- **Page text**
════

Township in Ohio, US

Milton Township is one of the fourteen townships of Mahoning County, Ohio, United States. The 2020 census found 3,565 people in the township.

==Geography==
Located in the northwestern corner of the county, it borders the following townships:
- Newton Township, Trumbull County - north
- Lordstown - northeast corner
- Jackson Township - east
- Ellsworth Township - southeast corner
- Berlin Township - south
- Deerfield Township, Portage County - southwest corner
- Palmyra Township, Portage County - west
- Paris Township, Portage County - northwest corner

The village of Craig Beach is located in northwestern Milton Township, and the census-designated place of Lake Milton lies at the center of the township. Both are resort communities which developed around a reservoir which is now the primary feature of Lake Milton State Park.

==Name and history==
It is one of five Milton Townships statewide.

════

- **Extracted information**

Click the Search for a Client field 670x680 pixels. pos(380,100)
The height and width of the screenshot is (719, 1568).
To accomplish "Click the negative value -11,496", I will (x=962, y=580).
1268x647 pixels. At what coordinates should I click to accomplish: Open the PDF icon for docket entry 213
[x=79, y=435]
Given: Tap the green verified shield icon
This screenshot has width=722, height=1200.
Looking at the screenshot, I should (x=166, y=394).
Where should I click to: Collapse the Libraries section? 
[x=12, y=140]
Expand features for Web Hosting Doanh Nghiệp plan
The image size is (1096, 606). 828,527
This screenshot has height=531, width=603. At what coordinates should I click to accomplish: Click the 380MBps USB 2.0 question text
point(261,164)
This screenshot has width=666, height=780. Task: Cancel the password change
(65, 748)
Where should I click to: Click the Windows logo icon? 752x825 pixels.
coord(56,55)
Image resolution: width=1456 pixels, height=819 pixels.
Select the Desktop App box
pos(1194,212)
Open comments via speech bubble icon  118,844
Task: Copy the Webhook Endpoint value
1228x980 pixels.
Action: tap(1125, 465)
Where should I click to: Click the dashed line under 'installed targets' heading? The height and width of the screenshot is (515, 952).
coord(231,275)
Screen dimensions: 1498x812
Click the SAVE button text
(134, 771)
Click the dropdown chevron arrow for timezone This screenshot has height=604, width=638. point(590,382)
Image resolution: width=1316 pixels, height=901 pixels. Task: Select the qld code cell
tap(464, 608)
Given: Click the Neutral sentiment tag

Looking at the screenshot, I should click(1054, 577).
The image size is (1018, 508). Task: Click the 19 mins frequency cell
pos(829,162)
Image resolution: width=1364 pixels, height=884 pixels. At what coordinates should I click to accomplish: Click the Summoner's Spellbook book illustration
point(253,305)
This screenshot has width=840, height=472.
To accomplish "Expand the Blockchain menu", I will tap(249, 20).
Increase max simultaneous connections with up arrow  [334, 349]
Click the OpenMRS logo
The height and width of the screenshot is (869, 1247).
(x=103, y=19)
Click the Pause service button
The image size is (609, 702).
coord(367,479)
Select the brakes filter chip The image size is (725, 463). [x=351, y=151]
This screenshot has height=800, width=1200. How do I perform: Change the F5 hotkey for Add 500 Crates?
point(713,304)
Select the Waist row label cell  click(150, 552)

════

- **Study questions**
1. Answer these questions from the text on Milton Township, Ohio:
(a) How many people did the 2020 census find in the township?
(b) Which township borders Milton Township to the south?
(c) How many Milton Townships are there in Ohio?
2. Extend the text on Milton Township, Ohio, beyond its final sentence.

- **Answers in order**
1.
(a) 3,565
(b) Berlin Township
(c) Five

2.
==Government==
The township is governed by a three-member board of trustees, who are elected in November of odd-numbered years to a four-year term beginning on the following January 1. Two are elected in the year after the presidential election and one is elected in the year before it. There is also an elected township fiscal officer, who serves a four-year term beginning on April 1 of the year after the election, which is held in November of the year before the presidential election. Vacancies in the fiscal officership or on the board of trustees are filled by the remaining trustees.